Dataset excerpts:
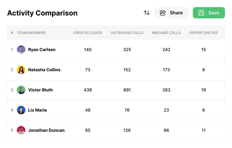Sort by Outbound Calls column header

127,33
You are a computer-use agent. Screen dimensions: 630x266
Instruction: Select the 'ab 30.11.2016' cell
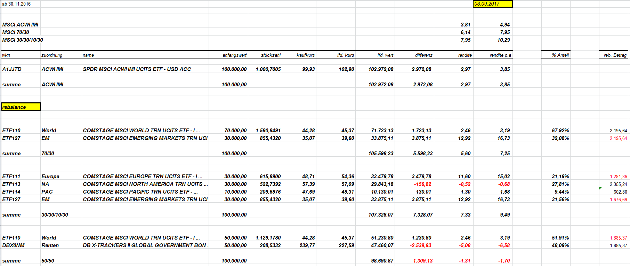click(21, 4)
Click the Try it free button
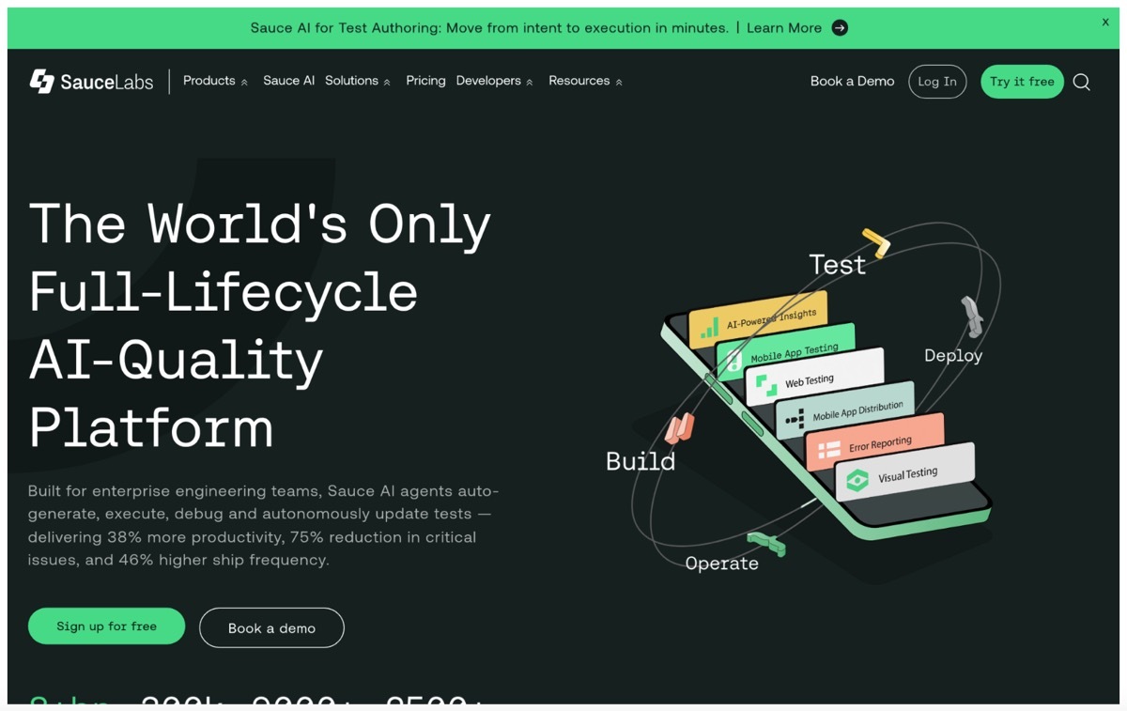Viewport: 1127px width, 711px height. click(1022, 82)
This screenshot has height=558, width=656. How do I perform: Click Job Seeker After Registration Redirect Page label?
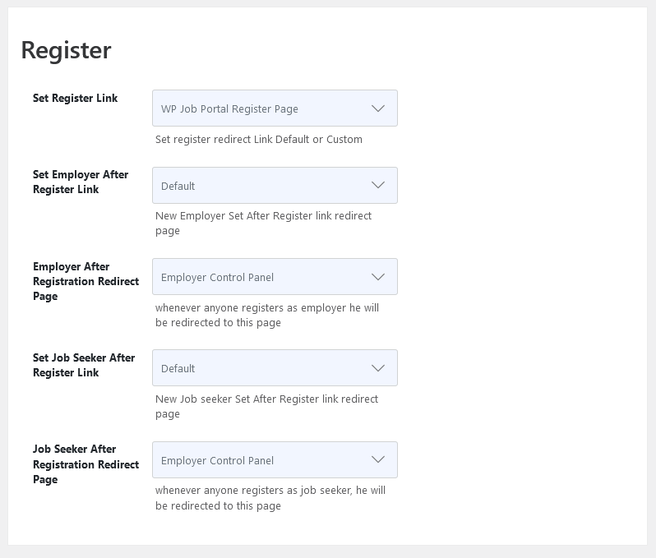point(85,463)

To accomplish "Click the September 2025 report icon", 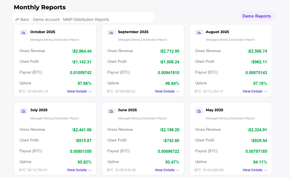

▶ **Required action**
Only the lines from the line holding "Instruction: Select the 'ab 30.11.2016' cell" through the last line above belong in the answer, repeated exactly; the pictures do not.

▶ **Solved problem**
Instruction: Select the 'ab 30.11.2016' cell
click(21, 4)
Click the Try it free button
Viewport: 1127px width, 711px height. click(1022, 82)
This screenshot has height=558, width=656. How do I perform: Click Job Seeker After Registration Redirect Page label?
point(85,463)

To accomplish "Click the September 2025 report icon", 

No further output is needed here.